2. The inductor as claimed in claim 1, wherein a diameter of each of said column-like electrical conductors is equal to or smaller than 20 μm, and said column-like electrical conductors are arranged in said core substrate to form a hexagonal close-packed structure.

3. The inductor as claimed in claim 1, wherein each of said connection electrical conductors has a cross section which encompasses a plurality of said column-like electrical conductors.

4. The inductor as claimed in claim 1, wherein said core substrate includes column-like electrical conductors, each of which is electrically isolated and is connected to none of said connection electrical conductors.

5. The inductor as claimed in claim 1, wherein said core substrate has a structure in which said column-like electrical conductors are arranged close to each other in an inorganic insulating material.

6. The inductor as claimed in claim 5, wherein said inorganic insulating material is an anodic oxide of aluminum, and said column-like electrical conductors are formed by an electrically-conductive material being filled in many minute holes formed in the anodic oxide of aluminum.

7. The inductor as claimed in claim 1, wherein said core substrate has a structure in which a plurality of metal wires serving as said column-like electrical conductors are arranged close to each other in a resin material.

8. A manufacturing method of an inductor, comprising:

preparing a core substrate in which a plurality of minute column-like electrical conductors extend in a direction of thickness;

forming insulation layers on both sides of said core substrate;

forming at least two connection electrical conductors each penetrating through each of said insulation layers so that each of the connection electrical conductors is connected to a plurality of said column-like electrical conductors; and

forming wirings on each of said insulation layers to connect the connection electrical conductors, which are provided in the same one of said insulation layers, to each other.

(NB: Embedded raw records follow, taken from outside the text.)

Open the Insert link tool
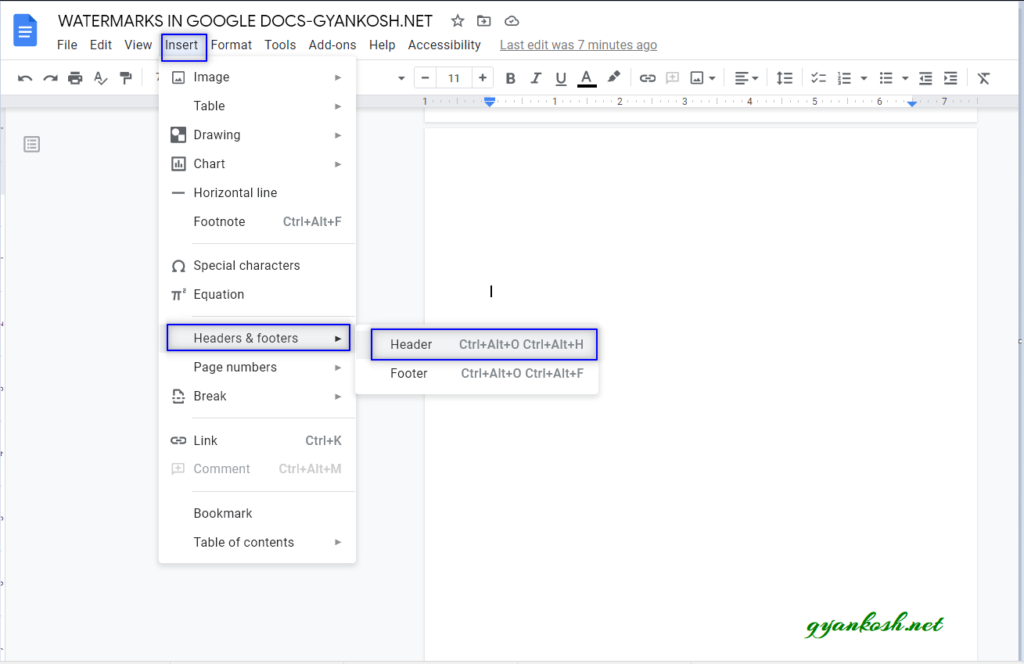 tap(649, 77)
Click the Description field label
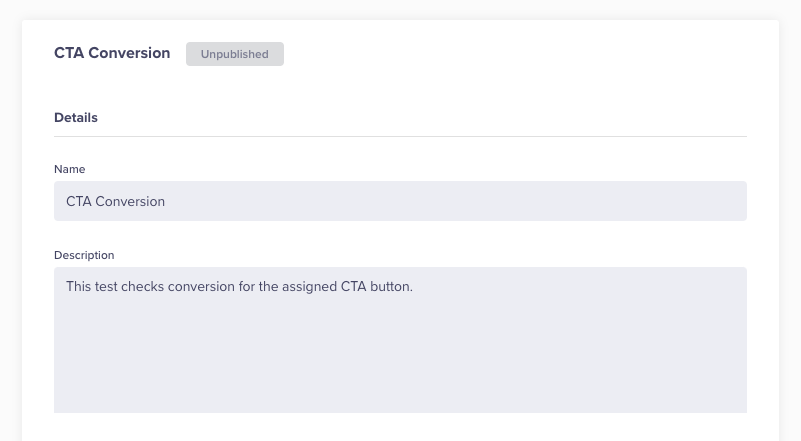Viewport: 801px width, 441px height. coord(84,255)
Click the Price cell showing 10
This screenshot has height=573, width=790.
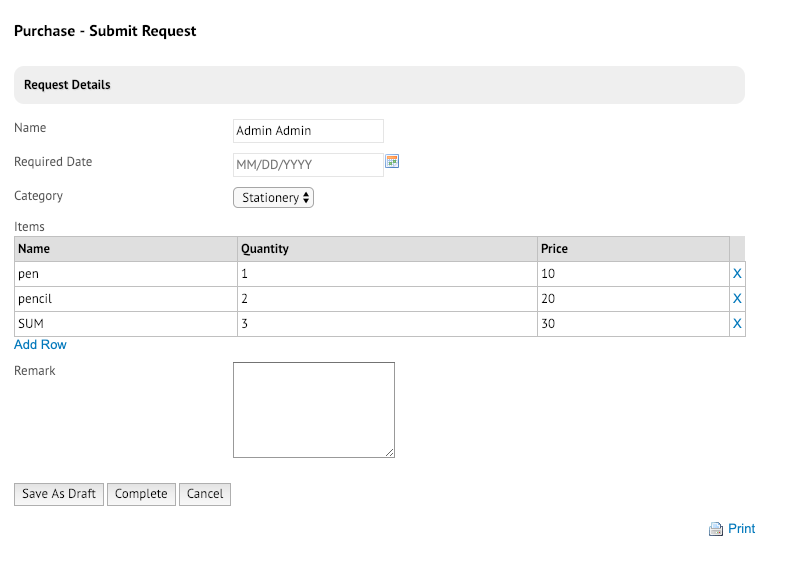click(633, 274)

9. The manufacturing method of an inductor as claimed in claim 8, including:

forming said core substrate by forming a plurality of penetrating holes in an insulating substrate by a puncher and filling an electrically-conductive material in the penetrating holes.

10. The manufacturing method of an inductor as claimed in claim 8, including:

forming said core substrate by forming a porous aluminum oxide film by anodizing an aluminum substrate and filling an electrically-conductive material in penetrating holes of the aluminum oxide film.